Wersabe. „Wir wollen den Schutz unserer Herde verbessern“, erklärt Wersabes Deichschäfer René Krüger kurz und bündig. Am Weserdeich wird gerade die jüngste Ergänzung des Herdenschutzkonzepts vorgestellt. Wie notwendig diese zusätzliche Schutzmaßnahme ist, haben Ende Mai die Ereignisse in der Nachbargemeinde Schwanewede gezeigt. Dort hat vermutlich ein Wolf an drei aufeinander folgenden Tagen Weidetiere angegriffen (wir berichteten). Nachdem ein Hobbyzüchter mehrere Tiere verloren hatte, folgte tags drauf ein Angriff auf eine Ziege. Am dritten Tag wurde ein Rind angefallen und schwer verletzt aus einem Graben gerettet.
Vorige Woche wollen Augenzeugen den Wolf zur Mittagszeit in Schwanewede bei der Jagd auf Pferde beobachtet haben. Verängstigte Halter haben ihre Pferde sicherheitshalber in den Stall gebracht. Zuletzt kam es in Wulsbüttel zu einem weiteren Zwischenfall (wir berichteten).
Wuchtig und wachsam
Am Deich sollen Übergriffe durch den Wolf künftig mit dem Einsatz von zwei großen Herdenschutzhunden verhindert werden. Dabei handelt es sich um ausgebildete Kangals, kräftige Hirtenhunde, deren Rasse aus Anatolien stammt. Auch der Geschäftsführer des Deichverbands Osterstader Marsch, Thomas Ströer, sowie Oberdeichgräfe Hans-Otto Hancken begrüßen den verstärkten Schutz für die tierischen Deichpfleger und hoffen, künftig keine Verluste in den Herden verzeichnen zu müssen.

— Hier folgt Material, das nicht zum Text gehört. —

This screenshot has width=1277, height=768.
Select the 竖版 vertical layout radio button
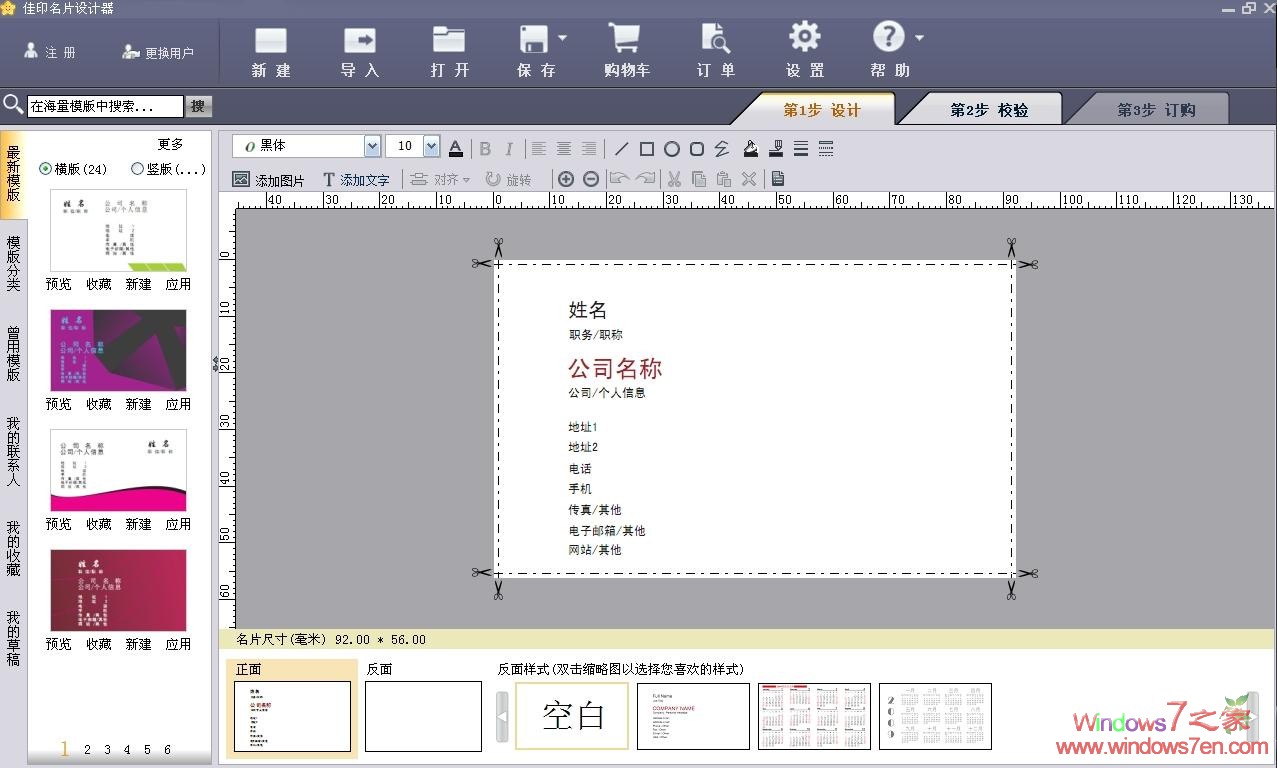point(138,169)
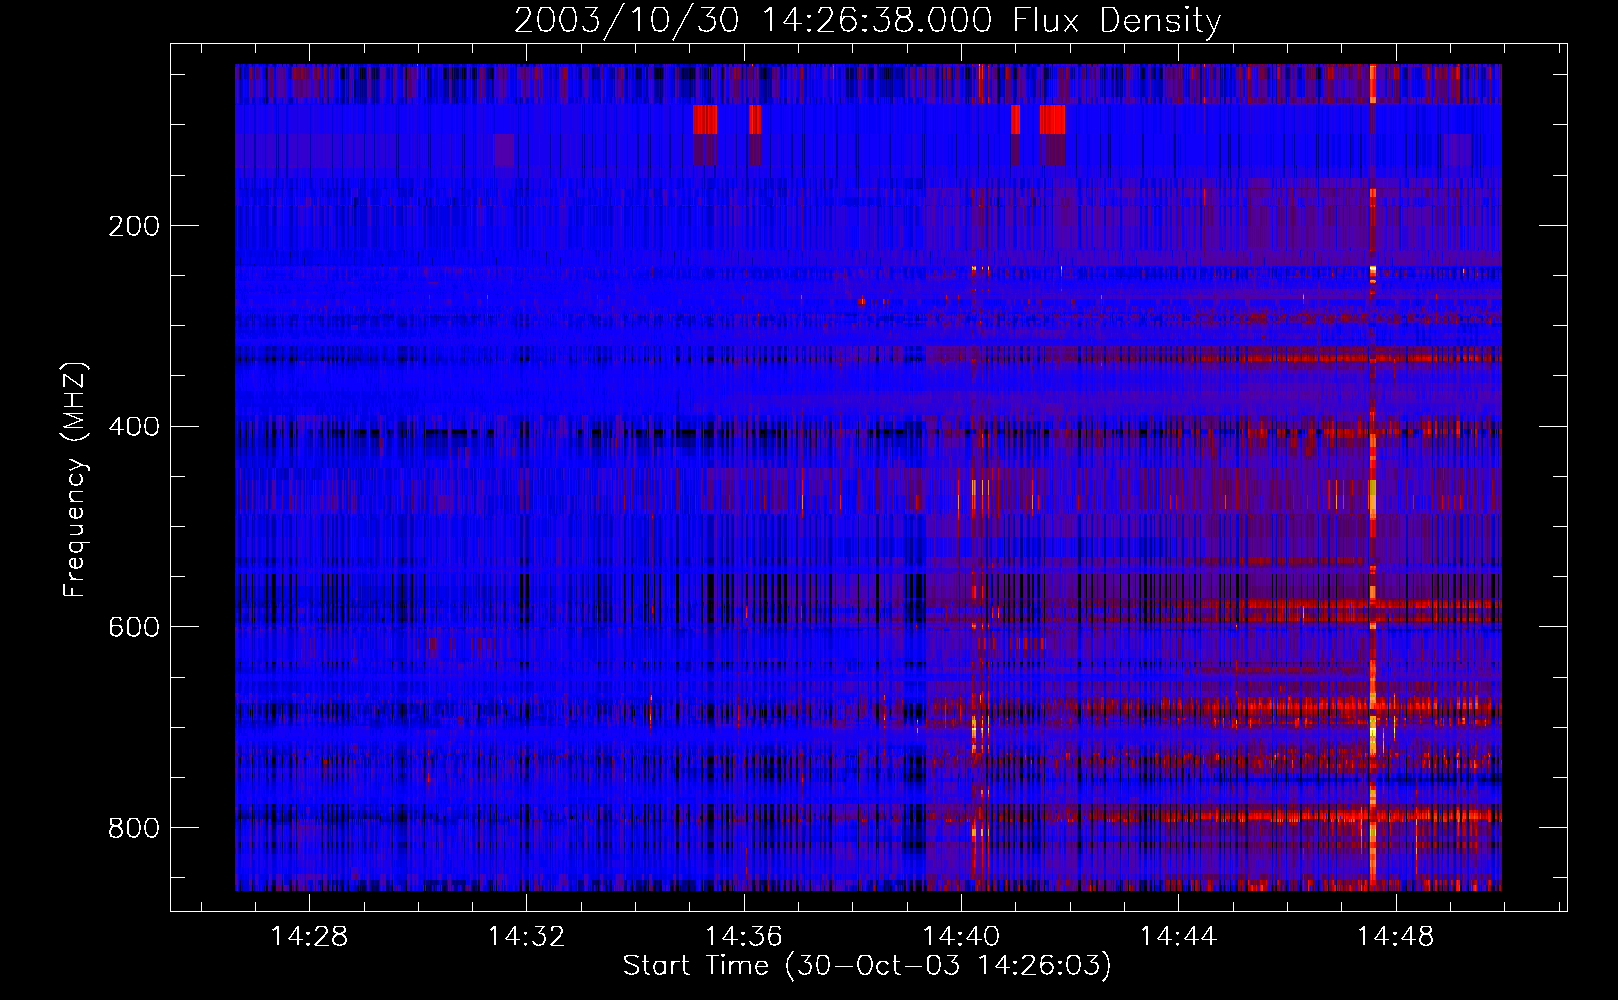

Diese Kangals werden die Schafe am Deich künftig vor Wolfsangriffen schützen.
Während der Vorstellung können sich Teilnehmer und Gäste von der Aufmerksamkeit der sandfarbenen Hunde mit der schwarzen Maske überzeugen. Im Ruhezustand sind die Kangals kaum von liegenden Schafen zu unterscheiden. Als sich jedoch Radler nähern, kommt Bewegung in die etwa 50 Kilogramm schweren Tiere; durch tiefes Bellen machen sie auf ihre Anwesenheit aufmerksam. So plötzlich, wie der Kangal am Zaun aufgetaucht ist, so schnell beruhigt sich das wuchtige Tier auch wieder und legt sich mitten zwischen die Schafe.
Passanten sollten gewarnt sein
Schäfer und Deichverband haben sich zu der zusätzlichen Schutzmaßnahme durchgerungen, nachdem im November und Dezember 2021 erneute Schafsrisse durch den Wolf stattgefunden hatten. Seinerzeit kamen dabei etwa 60 Tiere ums Leben. Jetzt sollen die beiden Kangals – ein Rüde, eine Hündin – den wolligen Weidetieren zur Seite stehen. „Ich habe die beiden vorerst gemietet“, erzählt Deichschäfer Krüger und verweist auf einen gestellten Fördermittelantrag. Ein positiver Bescheid würde den Kauf eigener Herdenschutzhunde ermöglichen.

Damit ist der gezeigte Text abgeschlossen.